Questions for students: 1. What motivated the Bolsheviks when they gave the order to destroy the royal family? 2. Did they achieve their goal?

Next, using a map, the teacher introduces students to the development of events on the fronts of the Civil War in 1919 - March 1920.

Chronicle of major events

January 1919 - agreement between generals A.I. Denikin and P.N. Krasnov on the creation of the Armed Forces of the South of Russia.

March 1919 - offensive of the troops of A.V. Kolchak.

April 1919 – counter-offensive of the Red Army on the Eastern Front.

May-June 1919 – N.N. Yudenich’s attack on Petrograd.

May-August 1919 – A.I. Denikin’s attack on Moscow (capture of Kursk, Orel). October 1919 - counter-offensive of the Red Army against the troops of A.I. Denikin (capture of Kursk, Kharkov, Kyiv).

October-November 1919 – N.N. Yudenich’s second attack on Petrograd.

September 14, 1919 - capture of Omsk by Soviet troops.

January 1920 - evacuation of American troops in the Far East.

January-April 1920 - offensive of the Red Army on the Southern Front (capture of Tsaritsyn, Rostov-on-Don).

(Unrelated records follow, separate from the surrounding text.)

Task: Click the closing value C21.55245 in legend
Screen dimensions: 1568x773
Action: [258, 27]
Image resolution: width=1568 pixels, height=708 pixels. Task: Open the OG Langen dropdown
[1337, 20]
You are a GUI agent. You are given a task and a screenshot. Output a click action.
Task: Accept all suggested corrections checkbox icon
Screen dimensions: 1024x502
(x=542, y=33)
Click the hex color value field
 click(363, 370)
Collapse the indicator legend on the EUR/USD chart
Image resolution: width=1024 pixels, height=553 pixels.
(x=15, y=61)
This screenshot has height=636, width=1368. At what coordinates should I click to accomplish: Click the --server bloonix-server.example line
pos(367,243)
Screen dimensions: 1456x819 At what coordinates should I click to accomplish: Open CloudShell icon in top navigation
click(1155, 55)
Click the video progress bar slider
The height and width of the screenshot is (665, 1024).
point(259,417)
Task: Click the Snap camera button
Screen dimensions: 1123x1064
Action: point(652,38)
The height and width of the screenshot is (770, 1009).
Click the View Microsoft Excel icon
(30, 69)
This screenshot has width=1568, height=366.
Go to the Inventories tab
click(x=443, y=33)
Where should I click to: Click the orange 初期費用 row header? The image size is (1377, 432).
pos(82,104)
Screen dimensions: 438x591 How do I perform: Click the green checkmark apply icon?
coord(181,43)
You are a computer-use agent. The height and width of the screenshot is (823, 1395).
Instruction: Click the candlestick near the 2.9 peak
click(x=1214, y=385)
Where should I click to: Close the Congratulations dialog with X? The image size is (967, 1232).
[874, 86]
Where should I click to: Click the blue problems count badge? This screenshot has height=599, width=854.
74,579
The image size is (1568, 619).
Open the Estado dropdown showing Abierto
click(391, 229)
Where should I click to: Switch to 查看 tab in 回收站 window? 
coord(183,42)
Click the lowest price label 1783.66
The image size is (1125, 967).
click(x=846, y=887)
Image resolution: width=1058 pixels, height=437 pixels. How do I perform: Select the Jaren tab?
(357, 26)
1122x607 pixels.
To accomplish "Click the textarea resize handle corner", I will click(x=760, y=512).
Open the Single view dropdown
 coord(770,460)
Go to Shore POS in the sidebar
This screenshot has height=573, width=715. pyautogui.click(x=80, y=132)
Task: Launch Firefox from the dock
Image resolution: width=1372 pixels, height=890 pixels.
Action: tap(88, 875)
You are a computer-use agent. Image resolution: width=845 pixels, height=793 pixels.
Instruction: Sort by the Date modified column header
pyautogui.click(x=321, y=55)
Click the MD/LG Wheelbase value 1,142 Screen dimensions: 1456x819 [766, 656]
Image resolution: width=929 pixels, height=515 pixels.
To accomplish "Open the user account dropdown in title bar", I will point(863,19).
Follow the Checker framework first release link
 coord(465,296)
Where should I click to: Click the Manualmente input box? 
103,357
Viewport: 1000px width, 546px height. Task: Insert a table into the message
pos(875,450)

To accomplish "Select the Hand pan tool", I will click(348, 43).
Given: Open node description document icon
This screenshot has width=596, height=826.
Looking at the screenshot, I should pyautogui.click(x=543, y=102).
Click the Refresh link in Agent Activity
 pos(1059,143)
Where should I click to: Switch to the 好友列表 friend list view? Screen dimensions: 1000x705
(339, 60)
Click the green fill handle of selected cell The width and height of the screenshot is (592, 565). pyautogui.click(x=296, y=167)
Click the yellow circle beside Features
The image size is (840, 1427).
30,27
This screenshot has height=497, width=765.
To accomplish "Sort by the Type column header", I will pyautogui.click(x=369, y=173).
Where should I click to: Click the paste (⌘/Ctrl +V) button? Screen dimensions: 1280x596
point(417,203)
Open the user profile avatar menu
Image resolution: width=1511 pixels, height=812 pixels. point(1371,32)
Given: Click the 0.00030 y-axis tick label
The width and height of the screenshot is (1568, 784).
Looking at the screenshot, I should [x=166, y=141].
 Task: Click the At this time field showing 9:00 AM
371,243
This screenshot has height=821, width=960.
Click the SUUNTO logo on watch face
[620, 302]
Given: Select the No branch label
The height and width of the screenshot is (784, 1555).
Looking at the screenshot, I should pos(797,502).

March 1920 - A. I. Denikin transferred command to P. N. Wrangel.

Students write down the definition of “intervention” in their notebooks. The teacher invites students to determine the reasons for the intervention: 1) the desire to repay the tsar’s debts (which the Soviet government refused to pay); 2) nationalization of banks and enterprises (foreign entrepreneurs invested large amounts of capital in the Russian economy at the turn of the 19th and 20th centuries); 3) the desire of capitalist states to restore the tsarist regime; 4) an attempt to seize territories with rich natural resources.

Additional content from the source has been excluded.